Marin Brand Book Vol. II Source: MHM
Thomason Ranch Brand Source: MHM
Don Timoteo Murphy Brand Source: MHM
Brands are California’s past and present—with welcome changes. Hot irons have gone electric with a constant heat that reduces dangerous burns. Freezing brands are less traumatic for livestock and the hair grows back white, a mark you may have seen on local horses. And of course, tattoos and microchips are contemporary markings for both livestock and Marin’s dogs.
The Museum thanks Ernest P. Ongaro for his 2008 book, Brands of California—Sonoma and Marin Counties, which inspired this article.
(1817- November 16, 1875)
Source: California-The Irish Dream, by Patrick J. Dowling, Photo Courtesy of Society of California Pioneers
A Dublin-born engineer, Jasper O’Farrell reached San Francisco by way of South America on October 14, 1843. Based on O’Farrell’s experience surveying for both English and American companies, the Mexican government hired him to survey the fledgling city and surrounding counties. In return, he received one section of land for every twenty he laid out.
O’Farrell fled to his San Rafael retreat when San Francisco property owners threatened to lynch him after his Market Street plans cut through their property.
In addition to surveying, O’Farrell raised cattle. His brand, an artistic interplay of his initials , wouldn’t look out of place on one of Silicon Valley’s latest gizmos. Initially registered in Los Angeles in 1846, the detail-oriented professional also recorded his brand at the Mission San Raphael in April 1849.
On November 16, 1875, at fifty-eight-years of age, while sharing a drink with an actor named McCabe at San Francisco’s Semple Saloon, O’Farrell collapsed and died, leaving behind his wife Mary (McChristian) and several children.
James Martin Miller
(May 1, 1814- November 25, 1890)
Source: California-The Irish Dream, by Patrick J. Dowling, Photo Courtesy of William J. Miller III
Irish-born James Miller and Mary Murphy met and married in Canada before immigrating to America.
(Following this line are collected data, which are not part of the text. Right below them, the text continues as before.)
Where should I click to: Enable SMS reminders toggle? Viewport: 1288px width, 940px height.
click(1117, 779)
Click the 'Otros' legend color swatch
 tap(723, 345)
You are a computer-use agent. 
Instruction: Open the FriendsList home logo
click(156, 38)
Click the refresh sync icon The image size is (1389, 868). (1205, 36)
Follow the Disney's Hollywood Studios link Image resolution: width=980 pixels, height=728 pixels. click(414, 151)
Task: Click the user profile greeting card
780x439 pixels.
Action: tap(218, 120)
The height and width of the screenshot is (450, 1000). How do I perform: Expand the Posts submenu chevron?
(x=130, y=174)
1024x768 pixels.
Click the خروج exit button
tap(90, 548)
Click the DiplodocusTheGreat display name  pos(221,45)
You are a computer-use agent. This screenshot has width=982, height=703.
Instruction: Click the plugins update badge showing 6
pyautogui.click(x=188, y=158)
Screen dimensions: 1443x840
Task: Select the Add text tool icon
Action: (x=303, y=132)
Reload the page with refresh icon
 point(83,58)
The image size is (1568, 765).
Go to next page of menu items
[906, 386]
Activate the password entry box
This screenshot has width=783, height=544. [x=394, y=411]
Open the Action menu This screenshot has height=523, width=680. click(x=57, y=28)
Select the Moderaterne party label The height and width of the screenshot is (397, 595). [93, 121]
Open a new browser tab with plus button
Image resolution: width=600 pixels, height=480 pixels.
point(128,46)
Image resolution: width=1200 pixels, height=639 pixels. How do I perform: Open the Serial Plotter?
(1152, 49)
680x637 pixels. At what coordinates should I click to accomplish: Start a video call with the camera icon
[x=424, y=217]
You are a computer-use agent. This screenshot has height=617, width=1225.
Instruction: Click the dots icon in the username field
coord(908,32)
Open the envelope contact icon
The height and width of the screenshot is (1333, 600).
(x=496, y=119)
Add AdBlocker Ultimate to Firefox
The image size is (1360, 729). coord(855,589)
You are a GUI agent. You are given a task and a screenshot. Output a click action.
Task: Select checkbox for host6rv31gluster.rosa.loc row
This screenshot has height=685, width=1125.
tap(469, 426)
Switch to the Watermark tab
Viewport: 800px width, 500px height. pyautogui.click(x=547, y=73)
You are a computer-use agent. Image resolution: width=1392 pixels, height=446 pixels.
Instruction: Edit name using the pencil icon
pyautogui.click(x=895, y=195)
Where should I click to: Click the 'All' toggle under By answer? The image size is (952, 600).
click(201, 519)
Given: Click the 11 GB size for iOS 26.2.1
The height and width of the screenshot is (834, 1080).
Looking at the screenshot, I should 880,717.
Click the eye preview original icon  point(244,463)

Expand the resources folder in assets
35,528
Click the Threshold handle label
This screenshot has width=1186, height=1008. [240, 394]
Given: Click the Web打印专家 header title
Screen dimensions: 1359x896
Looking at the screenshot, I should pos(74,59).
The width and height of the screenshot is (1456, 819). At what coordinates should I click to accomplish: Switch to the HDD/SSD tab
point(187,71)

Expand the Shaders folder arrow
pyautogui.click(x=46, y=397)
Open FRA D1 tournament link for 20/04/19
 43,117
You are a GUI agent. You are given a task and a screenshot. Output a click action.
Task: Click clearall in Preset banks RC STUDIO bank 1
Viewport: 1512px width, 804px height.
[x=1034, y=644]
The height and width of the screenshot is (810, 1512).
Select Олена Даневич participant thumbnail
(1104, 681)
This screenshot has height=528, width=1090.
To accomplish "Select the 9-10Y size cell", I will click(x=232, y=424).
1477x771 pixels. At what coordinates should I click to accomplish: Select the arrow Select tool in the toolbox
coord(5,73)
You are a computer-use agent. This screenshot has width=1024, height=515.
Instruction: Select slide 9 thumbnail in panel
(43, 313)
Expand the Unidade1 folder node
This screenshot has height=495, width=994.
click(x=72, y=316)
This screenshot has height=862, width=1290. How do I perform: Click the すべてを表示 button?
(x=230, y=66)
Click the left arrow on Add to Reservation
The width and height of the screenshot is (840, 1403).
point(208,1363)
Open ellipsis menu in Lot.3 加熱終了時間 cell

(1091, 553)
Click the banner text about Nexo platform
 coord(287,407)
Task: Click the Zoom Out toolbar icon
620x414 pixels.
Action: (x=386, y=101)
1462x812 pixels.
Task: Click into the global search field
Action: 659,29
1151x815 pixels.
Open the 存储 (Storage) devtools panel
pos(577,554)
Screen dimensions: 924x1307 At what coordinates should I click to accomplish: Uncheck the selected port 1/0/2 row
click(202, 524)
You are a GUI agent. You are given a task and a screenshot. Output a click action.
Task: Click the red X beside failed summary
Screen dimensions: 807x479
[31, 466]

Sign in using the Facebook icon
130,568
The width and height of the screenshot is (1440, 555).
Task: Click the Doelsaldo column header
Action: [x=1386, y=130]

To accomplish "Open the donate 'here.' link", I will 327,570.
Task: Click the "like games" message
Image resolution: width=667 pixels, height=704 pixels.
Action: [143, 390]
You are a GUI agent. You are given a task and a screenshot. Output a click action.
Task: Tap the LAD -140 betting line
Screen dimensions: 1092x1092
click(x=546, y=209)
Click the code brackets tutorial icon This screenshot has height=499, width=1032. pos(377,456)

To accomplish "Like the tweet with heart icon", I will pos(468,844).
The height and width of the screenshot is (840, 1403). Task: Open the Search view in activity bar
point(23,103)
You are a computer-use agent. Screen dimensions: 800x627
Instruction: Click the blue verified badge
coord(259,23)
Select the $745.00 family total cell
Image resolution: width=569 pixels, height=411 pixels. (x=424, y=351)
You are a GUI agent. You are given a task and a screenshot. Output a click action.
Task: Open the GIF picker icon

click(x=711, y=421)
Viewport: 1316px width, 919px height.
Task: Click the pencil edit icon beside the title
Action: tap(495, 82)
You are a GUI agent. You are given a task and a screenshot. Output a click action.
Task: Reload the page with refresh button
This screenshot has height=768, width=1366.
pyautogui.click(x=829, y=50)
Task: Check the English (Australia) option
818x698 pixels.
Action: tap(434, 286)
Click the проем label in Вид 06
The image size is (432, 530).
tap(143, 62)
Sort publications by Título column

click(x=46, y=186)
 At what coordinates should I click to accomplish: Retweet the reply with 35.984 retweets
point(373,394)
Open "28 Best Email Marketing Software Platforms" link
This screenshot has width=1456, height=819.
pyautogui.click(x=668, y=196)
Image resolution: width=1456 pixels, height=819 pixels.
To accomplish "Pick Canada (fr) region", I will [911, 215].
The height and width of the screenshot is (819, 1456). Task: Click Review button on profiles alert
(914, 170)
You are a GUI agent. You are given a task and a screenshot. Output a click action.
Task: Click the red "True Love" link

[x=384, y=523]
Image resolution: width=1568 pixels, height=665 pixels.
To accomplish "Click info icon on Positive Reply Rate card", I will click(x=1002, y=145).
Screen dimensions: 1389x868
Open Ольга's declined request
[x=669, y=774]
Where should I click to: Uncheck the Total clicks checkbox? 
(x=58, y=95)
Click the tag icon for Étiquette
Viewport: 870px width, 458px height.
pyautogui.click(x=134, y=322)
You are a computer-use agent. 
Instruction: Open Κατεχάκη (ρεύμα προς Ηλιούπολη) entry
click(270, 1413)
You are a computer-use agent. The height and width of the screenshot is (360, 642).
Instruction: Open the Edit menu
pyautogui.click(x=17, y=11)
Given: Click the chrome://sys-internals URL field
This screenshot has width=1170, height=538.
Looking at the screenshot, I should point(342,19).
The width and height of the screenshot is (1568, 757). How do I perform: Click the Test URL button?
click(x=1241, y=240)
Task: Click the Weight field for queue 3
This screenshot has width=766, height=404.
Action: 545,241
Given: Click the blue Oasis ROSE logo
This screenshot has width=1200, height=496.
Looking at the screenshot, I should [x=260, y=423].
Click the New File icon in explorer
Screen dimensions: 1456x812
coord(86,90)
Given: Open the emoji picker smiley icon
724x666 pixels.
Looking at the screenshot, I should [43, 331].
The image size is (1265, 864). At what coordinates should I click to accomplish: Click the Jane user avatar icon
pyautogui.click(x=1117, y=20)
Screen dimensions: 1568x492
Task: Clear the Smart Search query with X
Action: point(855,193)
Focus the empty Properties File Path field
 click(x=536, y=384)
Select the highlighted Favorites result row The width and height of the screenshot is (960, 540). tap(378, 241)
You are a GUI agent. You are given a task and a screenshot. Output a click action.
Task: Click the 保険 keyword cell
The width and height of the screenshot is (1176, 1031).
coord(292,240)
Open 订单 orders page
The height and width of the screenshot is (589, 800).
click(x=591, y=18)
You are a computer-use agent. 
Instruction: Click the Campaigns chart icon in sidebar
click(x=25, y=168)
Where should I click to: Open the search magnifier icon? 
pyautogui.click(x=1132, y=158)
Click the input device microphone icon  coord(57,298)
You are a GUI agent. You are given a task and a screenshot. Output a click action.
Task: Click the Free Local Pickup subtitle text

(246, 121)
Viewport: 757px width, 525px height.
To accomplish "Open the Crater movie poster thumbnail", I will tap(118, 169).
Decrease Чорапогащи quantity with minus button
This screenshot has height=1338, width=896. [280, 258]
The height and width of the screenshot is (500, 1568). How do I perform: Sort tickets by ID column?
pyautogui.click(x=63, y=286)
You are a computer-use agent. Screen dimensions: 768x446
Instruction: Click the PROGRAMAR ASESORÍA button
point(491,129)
Unsatisfied with their land, the Miller family left Missouri for California 1844. Ellen Independence Miller was born en route on, predictably, the Fourth of July. The challenging cross-country journey reduced the family to scarcely surviving on soup made from a boiled leather lariat.
In Marin, Miller met a fellow Irishman from County Wexford, Don Timoteo Murphy. Miller bought 680 acres of Don Timoteo’s Las Gallinas Rancho to support his dairy business. He eventually replaced the family’s adobe home with Miller Hall, an imposing three-story wooden structure described as “a dwelling of magnificent proportions lying four miles north of San Rafael on the Petaluma Road,” now the Marinwood Development. Besides entertaining guests for evenings and extended visits, the building corralled (barely, we assume) James and Mary’s brood of ten children.
A generous man, Miller financed—and to a large degree populated— San Rafael’s first private school at 4th andA streets.
Editor's note: We stumbled across a photo and short biography of the Miller's Fourth of July baby and just had to share.
Source: MARIN—A History, Barry Spitz
Ellen Independence Miller, shown above circa 1864, never married. She died at her family home, Miller Hall, on February 5, 1905.
, Spitz, Barry
Ellen Independence Miller, shown here near her twentieth birthday,
never married. She
died at her family home, Miller Hall, on February 5, 1905.
Don Timoteo Murphy
Source: Hans Roenau, Marinscope
The Marin Pioneer who wrestled a bear—and lived to brag about it—hailed from Wexford, Ireland. Described as a “fine looking man, tall, powerfully and well built, a good horseman and a keen hunter,” Timothy Murphy arrived in San Francisco in 1828 as the local agent for an English firm, shipping hides back to London.
Murphy became a naturalized Mexican citizen in 1839, most likely changing his name at that time. Don Timoteo Murphy’s services to Marin were numerous: Indian Agent (arguing for Indian land rights,) Land Commissioner, Justice of the Peace, Alcalde (Mayor) of San Rafael, and administrator of the San Raphael Mission. At General Vallejo’s request, he traveled to England and purchased blooded bulls to improve Marin’s breeding stock.
Don Timoteo died a bachelor. His nephew, John Lucas, inherited his uncle’s Santa Margarita Rancho—now known as Lucas Valley.
Now Through April 1
Housing, Creativity, & Community
Quilters Feature Bolinas Structures
Nineteen Bolinas quilters have created a 20 square quilt plus eight individual squares. They picture structures in Bolinas that knit the community together. The quilt will be raffled on June 6 as a fundraiser for the Bolinas Community Land Trust.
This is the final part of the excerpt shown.